**WORK TASK:**
Once more, print the records exactly as given.

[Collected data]
== Segment start ==

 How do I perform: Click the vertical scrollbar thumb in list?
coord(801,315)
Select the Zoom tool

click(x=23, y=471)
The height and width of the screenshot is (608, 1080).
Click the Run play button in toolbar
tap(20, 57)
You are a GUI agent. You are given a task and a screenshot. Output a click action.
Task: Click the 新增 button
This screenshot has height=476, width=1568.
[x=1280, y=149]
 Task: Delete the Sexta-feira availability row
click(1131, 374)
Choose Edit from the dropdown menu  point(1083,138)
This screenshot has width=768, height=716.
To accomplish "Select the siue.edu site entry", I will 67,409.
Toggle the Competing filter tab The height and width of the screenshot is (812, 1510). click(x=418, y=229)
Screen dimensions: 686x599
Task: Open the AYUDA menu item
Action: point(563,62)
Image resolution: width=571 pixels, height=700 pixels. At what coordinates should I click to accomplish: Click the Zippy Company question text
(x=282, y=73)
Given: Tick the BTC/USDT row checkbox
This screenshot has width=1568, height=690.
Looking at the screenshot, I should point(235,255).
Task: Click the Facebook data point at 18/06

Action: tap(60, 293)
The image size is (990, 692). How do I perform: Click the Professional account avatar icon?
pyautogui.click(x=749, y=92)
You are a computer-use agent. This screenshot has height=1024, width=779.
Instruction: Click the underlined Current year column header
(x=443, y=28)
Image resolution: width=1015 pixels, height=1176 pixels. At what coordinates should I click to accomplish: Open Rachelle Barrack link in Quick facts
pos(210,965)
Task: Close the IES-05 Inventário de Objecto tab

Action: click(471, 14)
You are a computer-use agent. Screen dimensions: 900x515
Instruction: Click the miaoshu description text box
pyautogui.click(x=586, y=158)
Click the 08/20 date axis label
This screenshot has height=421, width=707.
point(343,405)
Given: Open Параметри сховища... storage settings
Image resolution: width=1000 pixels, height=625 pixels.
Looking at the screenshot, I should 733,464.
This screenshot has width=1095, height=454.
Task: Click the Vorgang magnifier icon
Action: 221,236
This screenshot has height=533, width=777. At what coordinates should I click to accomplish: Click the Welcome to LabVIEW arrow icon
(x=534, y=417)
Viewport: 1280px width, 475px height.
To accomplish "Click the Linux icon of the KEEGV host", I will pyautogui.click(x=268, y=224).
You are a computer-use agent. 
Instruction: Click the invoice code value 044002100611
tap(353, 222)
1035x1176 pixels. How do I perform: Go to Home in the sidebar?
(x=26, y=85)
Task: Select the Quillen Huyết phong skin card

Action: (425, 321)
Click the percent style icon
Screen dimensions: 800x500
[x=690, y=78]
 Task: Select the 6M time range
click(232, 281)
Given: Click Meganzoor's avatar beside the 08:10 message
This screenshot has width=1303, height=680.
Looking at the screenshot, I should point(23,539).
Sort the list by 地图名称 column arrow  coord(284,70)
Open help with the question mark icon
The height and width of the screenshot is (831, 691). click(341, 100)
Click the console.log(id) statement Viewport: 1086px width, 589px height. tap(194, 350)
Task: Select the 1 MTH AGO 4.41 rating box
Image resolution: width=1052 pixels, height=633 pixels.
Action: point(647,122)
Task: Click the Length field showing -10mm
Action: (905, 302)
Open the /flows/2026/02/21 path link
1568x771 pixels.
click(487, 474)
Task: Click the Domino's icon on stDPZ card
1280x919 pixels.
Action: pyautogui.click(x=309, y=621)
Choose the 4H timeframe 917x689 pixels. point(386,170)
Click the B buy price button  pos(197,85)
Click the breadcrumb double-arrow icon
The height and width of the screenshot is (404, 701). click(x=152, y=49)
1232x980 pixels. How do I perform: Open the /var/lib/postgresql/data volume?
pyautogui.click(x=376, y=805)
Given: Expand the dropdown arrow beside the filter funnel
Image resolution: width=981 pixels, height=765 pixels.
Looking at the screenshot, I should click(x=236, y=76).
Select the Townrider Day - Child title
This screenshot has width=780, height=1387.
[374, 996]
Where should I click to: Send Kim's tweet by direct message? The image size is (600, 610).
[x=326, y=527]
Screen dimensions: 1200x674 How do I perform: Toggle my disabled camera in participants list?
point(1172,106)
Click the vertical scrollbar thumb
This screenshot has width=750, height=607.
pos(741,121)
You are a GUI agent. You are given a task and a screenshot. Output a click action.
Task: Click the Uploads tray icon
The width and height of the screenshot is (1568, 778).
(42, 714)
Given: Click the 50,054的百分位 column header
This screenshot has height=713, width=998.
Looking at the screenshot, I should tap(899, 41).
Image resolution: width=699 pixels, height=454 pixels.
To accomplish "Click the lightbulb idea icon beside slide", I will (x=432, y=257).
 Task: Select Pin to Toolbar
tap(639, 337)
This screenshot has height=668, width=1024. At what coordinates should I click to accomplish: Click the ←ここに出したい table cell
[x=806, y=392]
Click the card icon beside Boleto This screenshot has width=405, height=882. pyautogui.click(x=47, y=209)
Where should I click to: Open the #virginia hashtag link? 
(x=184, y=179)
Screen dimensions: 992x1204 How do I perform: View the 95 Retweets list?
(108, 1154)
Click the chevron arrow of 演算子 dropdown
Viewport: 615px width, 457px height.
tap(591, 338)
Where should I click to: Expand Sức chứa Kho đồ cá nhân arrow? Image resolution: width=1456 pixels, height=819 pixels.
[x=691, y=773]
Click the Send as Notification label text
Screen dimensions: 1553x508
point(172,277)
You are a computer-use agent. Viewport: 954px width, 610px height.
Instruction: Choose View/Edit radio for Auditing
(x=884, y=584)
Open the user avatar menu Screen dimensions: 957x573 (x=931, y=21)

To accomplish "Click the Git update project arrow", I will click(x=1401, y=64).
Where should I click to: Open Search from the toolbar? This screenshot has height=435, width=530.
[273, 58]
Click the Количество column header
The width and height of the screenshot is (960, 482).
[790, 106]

== Segment end ==

**THE ANSWER:**
 How do I perform: Click the vertical scrollbar thumb in list?
coord(801,315)
Select the Zoom tool

click(x=23, y=471)
The height and width of the screenshot is (608, 1080).
Click the Run play button in toolbar
tap(20, 57)
You are a GUI agent. You are given a task and a screenshot. Output a click action.
Task: Click the 新增 button
This screenshot has height=476, width=1568.
[x=1280, y=149]
 Task: Delete the Sexta-feira availability row
click(1131, 374)
Choose Edit from the dropdown menu  point(1083,138)
This screenshot has width=768, height=716.
To accomplish "Select the siue.edu site entry", I will 67,409.
Toggle the Competing filter tab The height and width of the screenshot is (812, 1510). click(x=418, y=229)
Screen dimensions: 686x599
Task: Open the AYUDA menu item
Action: point(563,62)
Image resolution: width=571 pixels, height=700 pixels. At what coordinates should I click to accomplish: Click the Zippy Company question text
(x=282, y=73)
Given: Tick the BTC/USDT row checkbox
This screenshot has width=1568, height=690.
Looking at the screenshot, I should point(235,255).
Task: Click the Facebook data point at 18/06

Action: tap(60, 293)
The image size is (990, 692). How do I perform: Click the Professional account avatar icon?
pyautogui.click(x=749, y=92)
You are a computer-use agent. This screenshot has height=1024, width=779.
Instruction: Click the underlined Current year column header
(x=443, y=28)
Image resolution: width=1015 pixels, height=1176 pixels. At what coordinates should I click to accomplish: Open Rachelle Barrack link in Quick facts
pos(210,965)
Task: Close the IES-05 Inventário de Objecto tab

Action: click(471, 14)
You are a computer-use agent. Screen dimensions: 900x515
Instruction: Click the miaoshu description text box
pyautogui.click(x=586, y=158)
Click the 08/20 date axis label
This screenshot has height=421, width=707.
point(343,405)
Given: Open Параметри сховища... storage settings
Image resolution: width=1000 pixels, height=625 pixels.
Looking at the screenshot, I should 733,464.
This screenshot has width=1095, height=454.
Task: Click the Vorgang magnifier icon
Action: 221,236
This screenshot has height=533, width=777. At what coordinates should I click to accomplish: Click the Welcome to LabVIEW arrow icon
(x=534, y=417)
Viewport: 1280px width, 475px height.
To accomplish "Click the Linux icon of the KEEGV host", I will pyautogui.click(x=268, y=224).
You are a computer-use agent. 
Instruction: Click the invoice code value 044002100611
tap(353, 222)
1035x1176 pixels. How do I perform: Go to Home in the sidebar?
(x=26, y=85)
Task: Select the Quillen Huyết phong skin card

Action: (425, 321)
Click the percent style icon
Screen dimensions: 800x500
[x=690, y=78]
 Task: Select the 6M time range
click(232, 281)
Given: Click Meganzoor's avatar beside the 08:10 message
This screenshot has width=1303, height=680.
Looking at the screenshot, I should point(23,539).
Sort the list by 地图名称 column arrow  coord(284,70)
Open help with the question mark icon
The height and width of the screenshot is (831, 691). click(341, 100)
Click the console.log(id) statement Viewport: 1086px width, 589px height. tap(194, 350)
Task: Select the 1 MTH AGO 4.41 rating box
Image resolution: width=1052 pixels, height=633 pixels.
Action: point(647,122)
Task: Click the Length field showing -10mm
Action: (905, 302)
Open the /flows/2026/02/21 path link
1568x771 pixels.
click(487, 474)
Task: Click the Domino's icon on stDPZ card
1280x919 pixels.
Action: pyautogui.click(x=309, y=621)
Choose the 4H timeframe 917x689 pixels. point(386,170)
Click the B buy price button  pos(197,85)
Click the breadcrumb double-arrow icon
The height and width of the screenshot is (404, 701). click(x=152, y=49)
1232x980 pixels. How do I perform: Open the /var/lib/postgresql/data volume?
pyautogui.click(x=376, y=805)
Given: Expand the dropdown arrow beside the filter funnel
Image resolution: width=981 pixels, height=765 pixels.
Looking at the screenshot, I should click(x=236, y=76).
Select the Townrider Day - Child title
This screenshot has width=780, height=1387.
[374, 996]
Where should I click to: Send Kim's tweet by direct message? The image size is (600, 610).
[x=326, y=527]
Screen dimensions: 1200x674 How do I perform: Toggle my disabled camera in participants list?
point(1172,106)
Click the vertical scrollbar thumb
This screenshot has width=750, height=607.
pos(741,121)
You are a GUI agent. You are given a task and a screenshot. Output a click action.
Task: Click the Uploads tray icon
The width and height of the screenshot is (1568, 778).
(42, 714)
Given: Click the 50,054的百分位 column header
This screenshot has height=713, width=998.
Looking at the screenshot, I should tap(899, 41).
Image resolution: width=699 pixels, height=454 pixels.
To accomplish "Click the lightbulb idea icon beside slide", I will (x=432, y=257).
 Task: Select Pin to Toolbar
tap(639, 337)
This screenshot has height=668, width=1024. At what coordinates should I click to accomplish: Click the ←ここに出したい table cell
[x=806, y=392]
Click the card icon beside Boleto This screenshot has width=405, height=882. pyautogui.click(x=47, y=209)
Where should I click to: Open the #virginia hashtag link? 
(x=184, y=179)
Screen dimensions: 992x1204 How do I perform: View the 95 Retweets list?
(108, 1154)
Click the chevron arrow of 演算子 dropdown
Viewport: 615px width, 457px height.
tap(591, 338)
Where should I click to: Expand Sức chứa Kho đồ cá nhân arrow? Image resolution: width=1456 pixels, height=819 pixels.
[x=691, y=773]
Click the Send as Notification label text
Screen dimensions: 1553x508
point(172,277)
You are a computer-use agent. Viewport: 954px width, 610px height.
Instruction: Choose View/Edit radio for Auditing
(x=884, y=584)
Open the user avatar menu Screen dimensions: 957x573 (x=931, y=21)

To accomplish "Click the Git update project arrow", I will click(x=1401, y=64).
Where should I click to: Open Search from the toolbar? This screenshot has height=435, width=530.
[273, 58]
Click the Количество column header
The width and height of the screenshot is (960, 482).
[790, 106]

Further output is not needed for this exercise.